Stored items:

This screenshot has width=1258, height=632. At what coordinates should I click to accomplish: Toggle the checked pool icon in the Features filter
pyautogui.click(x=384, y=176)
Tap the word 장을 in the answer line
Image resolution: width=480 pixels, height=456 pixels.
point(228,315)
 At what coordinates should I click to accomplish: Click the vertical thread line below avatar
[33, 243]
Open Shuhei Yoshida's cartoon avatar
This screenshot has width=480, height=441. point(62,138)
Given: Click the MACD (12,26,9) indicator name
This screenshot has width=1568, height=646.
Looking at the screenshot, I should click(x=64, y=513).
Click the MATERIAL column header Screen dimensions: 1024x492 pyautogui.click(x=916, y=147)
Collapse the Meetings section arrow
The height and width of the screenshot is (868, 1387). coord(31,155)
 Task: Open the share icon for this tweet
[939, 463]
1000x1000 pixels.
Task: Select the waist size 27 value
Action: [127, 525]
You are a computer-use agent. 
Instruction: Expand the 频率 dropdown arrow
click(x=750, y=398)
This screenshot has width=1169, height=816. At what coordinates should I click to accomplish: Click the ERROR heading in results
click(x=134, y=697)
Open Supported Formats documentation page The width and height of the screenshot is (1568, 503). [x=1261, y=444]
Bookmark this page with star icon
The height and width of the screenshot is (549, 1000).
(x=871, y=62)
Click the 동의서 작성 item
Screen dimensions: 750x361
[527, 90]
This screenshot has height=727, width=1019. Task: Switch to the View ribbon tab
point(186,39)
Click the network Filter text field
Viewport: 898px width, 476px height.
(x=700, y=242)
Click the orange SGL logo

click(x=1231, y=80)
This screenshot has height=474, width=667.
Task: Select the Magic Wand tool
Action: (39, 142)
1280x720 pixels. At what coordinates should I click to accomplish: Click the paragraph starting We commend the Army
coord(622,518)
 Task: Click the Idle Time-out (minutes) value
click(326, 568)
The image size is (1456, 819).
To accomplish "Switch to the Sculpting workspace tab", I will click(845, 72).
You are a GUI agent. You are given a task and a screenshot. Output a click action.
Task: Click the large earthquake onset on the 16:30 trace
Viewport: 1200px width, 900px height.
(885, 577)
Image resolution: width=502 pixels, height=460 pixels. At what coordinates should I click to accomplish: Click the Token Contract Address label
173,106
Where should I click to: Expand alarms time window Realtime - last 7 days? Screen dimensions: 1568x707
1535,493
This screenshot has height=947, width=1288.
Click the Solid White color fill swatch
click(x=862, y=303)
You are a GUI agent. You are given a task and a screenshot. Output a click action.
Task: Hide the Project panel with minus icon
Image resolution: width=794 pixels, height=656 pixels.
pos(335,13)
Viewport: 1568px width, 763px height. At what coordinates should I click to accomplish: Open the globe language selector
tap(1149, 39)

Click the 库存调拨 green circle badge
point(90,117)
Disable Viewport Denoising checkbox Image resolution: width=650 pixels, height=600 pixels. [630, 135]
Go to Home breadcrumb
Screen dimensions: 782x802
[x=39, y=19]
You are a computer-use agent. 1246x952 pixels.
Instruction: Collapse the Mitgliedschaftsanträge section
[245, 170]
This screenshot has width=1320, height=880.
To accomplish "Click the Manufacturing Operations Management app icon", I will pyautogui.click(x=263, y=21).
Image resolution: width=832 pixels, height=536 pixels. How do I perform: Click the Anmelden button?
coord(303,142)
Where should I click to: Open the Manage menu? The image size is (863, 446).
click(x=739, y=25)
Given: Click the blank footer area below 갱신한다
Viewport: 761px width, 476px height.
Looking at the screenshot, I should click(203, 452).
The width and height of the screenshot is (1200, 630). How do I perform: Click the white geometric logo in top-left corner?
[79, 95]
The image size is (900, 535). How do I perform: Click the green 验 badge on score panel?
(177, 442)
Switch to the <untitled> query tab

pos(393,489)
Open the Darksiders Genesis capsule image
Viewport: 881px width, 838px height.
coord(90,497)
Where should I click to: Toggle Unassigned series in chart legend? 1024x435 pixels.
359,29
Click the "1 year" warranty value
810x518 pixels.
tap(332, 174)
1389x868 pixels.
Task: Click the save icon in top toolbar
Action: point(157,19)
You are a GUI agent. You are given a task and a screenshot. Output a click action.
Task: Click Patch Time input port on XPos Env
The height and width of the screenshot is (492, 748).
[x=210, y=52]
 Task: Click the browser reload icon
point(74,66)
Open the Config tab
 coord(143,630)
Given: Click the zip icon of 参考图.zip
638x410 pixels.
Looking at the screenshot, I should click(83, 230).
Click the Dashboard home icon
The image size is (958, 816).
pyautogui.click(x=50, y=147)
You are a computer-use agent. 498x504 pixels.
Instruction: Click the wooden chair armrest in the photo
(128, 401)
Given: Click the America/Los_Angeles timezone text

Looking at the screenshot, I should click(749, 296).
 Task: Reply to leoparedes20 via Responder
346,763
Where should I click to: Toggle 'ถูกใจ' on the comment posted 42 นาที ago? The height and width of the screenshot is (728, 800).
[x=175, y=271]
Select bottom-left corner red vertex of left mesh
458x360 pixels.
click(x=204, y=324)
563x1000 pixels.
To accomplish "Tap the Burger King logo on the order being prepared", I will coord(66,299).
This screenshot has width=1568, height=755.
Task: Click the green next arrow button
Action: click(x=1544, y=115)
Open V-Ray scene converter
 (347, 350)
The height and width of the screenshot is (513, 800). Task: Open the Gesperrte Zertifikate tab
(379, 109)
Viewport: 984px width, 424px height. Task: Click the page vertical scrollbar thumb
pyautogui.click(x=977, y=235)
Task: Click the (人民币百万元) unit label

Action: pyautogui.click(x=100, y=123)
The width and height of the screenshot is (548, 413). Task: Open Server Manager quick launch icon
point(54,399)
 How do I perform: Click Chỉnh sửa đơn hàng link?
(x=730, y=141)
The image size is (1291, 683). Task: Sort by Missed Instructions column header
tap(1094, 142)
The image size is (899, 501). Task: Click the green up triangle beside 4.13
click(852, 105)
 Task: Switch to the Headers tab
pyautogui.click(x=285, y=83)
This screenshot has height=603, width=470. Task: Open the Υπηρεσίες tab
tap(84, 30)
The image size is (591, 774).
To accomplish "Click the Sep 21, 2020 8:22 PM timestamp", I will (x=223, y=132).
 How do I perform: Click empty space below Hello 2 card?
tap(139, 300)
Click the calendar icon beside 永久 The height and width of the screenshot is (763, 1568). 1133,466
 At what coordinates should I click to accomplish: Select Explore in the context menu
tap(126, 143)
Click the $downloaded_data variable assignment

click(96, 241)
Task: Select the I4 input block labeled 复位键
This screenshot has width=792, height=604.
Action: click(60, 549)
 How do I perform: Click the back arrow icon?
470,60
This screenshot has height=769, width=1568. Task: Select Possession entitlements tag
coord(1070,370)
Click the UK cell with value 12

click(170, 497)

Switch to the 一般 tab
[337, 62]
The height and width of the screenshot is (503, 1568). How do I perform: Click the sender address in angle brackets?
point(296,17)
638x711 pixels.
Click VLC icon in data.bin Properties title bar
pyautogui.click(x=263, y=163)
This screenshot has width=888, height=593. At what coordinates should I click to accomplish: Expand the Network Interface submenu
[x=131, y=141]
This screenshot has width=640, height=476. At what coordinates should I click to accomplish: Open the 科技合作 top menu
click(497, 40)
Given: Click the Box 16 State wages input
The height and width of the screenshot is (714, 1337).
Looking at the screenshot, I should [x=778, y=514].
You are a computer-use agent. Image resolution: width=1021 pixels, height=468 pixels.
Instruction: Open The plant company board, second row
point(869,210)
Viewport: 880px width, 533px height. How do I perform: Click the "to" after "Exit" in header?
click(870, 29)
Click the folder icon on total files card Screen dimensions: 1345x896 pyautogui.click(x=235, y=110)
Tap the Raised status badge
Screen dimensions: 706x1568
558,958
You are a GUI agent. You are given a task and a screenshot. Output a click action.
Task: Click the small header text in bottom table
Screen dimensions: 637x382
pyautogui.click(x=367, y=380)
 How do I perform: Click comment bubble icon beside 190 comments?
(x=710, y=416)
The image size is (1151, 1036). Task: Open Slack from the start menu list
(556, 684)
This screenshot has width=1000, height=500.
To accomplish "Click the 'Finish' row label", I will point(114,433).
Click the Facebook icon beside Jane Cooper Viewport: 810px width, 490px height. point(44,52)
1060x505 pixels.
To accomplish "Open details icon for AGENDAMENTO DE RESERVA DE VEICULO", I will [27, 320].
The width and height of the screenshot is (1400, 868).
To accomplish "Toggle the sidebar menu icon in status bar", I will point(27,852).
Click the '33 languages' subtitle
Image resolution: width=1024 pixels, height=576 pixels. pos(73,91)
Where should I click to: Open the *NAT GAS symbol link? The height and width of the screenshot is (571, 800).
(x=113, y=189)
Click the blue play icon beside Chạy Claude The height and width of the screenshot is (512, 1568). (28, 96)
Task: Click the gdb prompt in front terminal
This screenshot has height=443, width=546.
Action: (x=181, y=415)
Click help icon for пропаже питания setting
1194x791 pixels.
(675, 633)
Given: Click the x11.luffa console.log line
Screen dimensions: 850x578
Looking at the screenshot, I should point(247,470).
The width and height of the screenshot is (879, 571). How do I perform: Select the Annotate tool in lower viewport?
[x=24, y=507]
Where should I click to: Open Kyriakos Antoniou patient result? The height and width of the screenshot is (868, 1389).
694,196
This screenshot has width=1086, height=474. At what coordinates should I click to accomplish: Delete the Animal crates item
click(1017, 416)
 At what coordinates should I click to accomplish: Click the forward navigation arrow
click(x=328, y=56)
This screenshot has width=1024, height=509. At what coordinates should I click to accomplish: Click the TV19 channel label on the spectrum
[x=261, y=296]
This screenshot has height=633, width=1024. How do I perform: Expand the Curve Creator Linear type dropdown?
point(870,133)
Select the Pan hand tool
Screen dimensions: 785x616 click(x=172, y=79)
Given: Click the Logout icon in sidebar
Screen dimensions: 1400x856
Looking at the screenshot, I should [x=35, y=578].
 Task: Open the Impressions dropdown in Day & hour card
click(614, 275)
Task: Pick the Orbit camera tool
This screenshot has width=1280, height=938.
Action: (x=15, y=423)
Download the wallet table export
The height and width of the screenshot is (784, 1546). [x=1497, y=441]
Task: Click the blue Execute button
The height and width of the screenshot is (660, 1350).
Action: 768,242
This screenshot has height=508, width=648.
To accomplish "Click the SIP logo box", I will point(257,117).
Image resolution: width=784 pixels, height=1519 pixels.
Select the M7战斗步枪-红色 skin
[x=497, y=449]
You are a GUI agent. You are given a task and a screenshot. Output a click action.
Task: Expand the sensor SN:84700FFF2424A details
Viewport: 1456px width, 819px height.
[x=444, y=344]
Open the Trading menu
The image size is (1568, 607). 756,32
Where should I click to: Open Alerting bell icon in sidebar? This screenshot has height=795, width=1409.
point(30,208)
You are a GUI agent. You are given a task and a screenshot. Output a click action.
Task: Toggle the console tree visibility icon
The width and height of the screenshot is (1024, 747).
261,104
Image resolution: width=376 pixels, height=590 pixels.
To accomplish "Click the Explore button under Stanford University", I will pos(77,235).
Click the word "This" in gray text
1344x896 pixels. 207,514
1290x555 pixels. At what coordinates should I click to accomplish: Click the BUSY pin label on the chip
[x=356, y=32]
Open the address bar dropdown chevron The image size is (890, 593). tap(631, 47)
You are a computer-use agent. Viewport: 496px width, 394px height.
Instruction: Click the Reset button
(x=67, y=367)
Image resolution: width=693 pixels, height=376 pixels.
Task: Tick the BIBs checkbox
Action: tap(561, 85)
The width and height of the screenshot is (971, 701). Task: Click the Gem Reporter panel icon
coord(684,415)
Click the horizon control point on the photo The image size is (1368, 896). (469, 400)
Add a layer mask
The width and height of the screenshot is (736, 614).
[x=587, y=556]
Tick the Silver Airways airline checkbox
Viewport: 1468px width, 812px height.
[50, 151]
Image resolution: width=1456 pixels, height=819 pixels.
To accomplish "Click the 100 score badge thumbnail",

ACTIVITY:
Look through the entries above for the word "input". Copy every line where it shows up.

SOLUTION:
Task: Click Patch Time input port on XPos Env
Task: Select the I4 input block labeled 复位键
Given: Click the Box 16 State wages input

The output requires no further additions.